[TASK MATERIAL — start]

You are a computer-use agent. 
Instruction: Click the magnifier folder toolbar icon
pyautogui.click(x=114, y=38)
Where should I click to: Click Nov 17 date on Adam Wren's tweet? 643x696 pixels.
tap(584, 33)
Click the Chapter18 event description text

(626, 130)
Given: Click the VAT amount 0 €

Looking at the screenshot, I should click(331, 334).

[TASK MATERIAL — finish]
[TASK MATERIAL — start]

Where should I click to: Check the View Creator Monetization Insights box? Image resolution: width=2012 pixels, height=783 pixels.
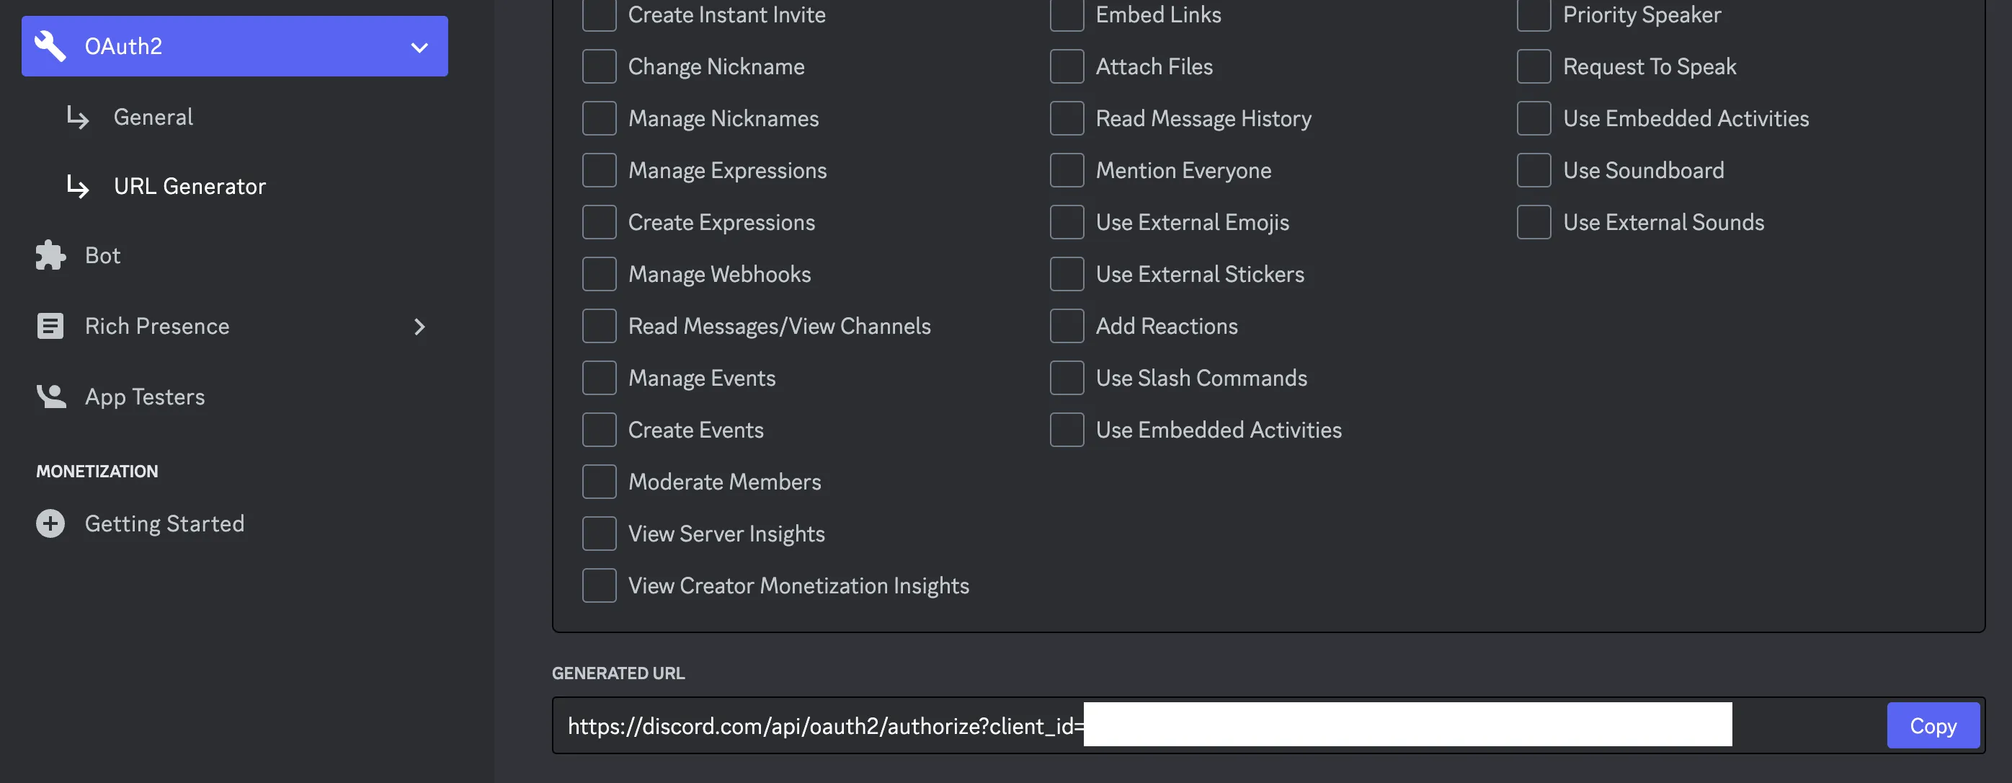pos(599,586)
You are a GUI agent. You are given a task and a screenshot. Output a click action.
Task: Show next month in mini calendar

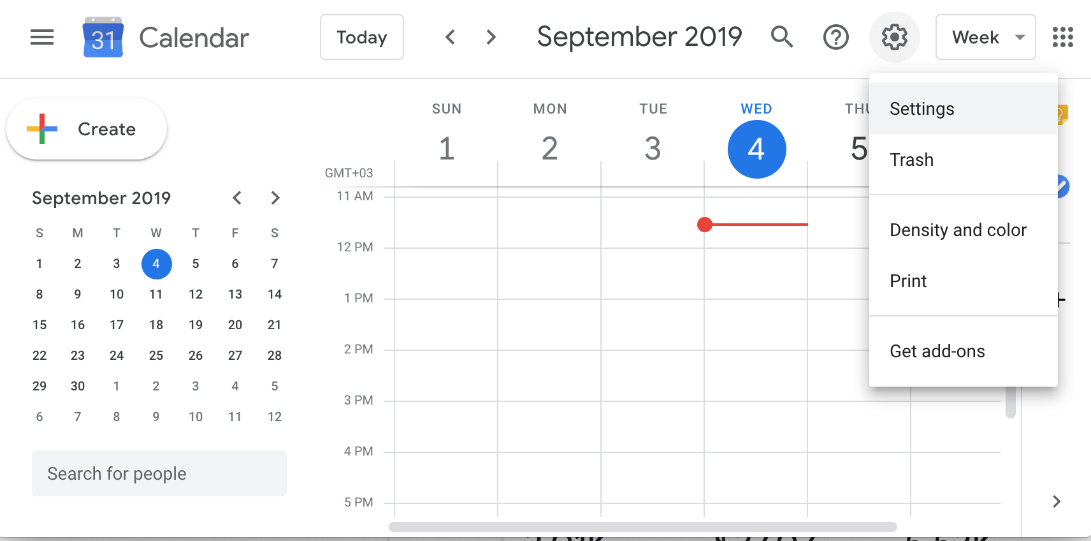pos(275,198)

[TASK MATERIAL — finish]
[TASK MATERIAL — start]

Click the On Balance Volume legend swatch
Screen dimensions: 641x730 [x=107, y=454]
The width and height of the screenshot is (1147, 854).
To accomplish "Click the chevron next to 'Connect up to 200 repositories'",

[TASK MATERIAL — finish]

**WHAT TO PRODUCE**. Only lines holding the word "agent" are wanted, so copy each of them from the records above.

**ANSWER FOR THE TASK**.
You are a computer-use agent. 
You are a GUI agent. You are given a task and a screenshot. Output a click action.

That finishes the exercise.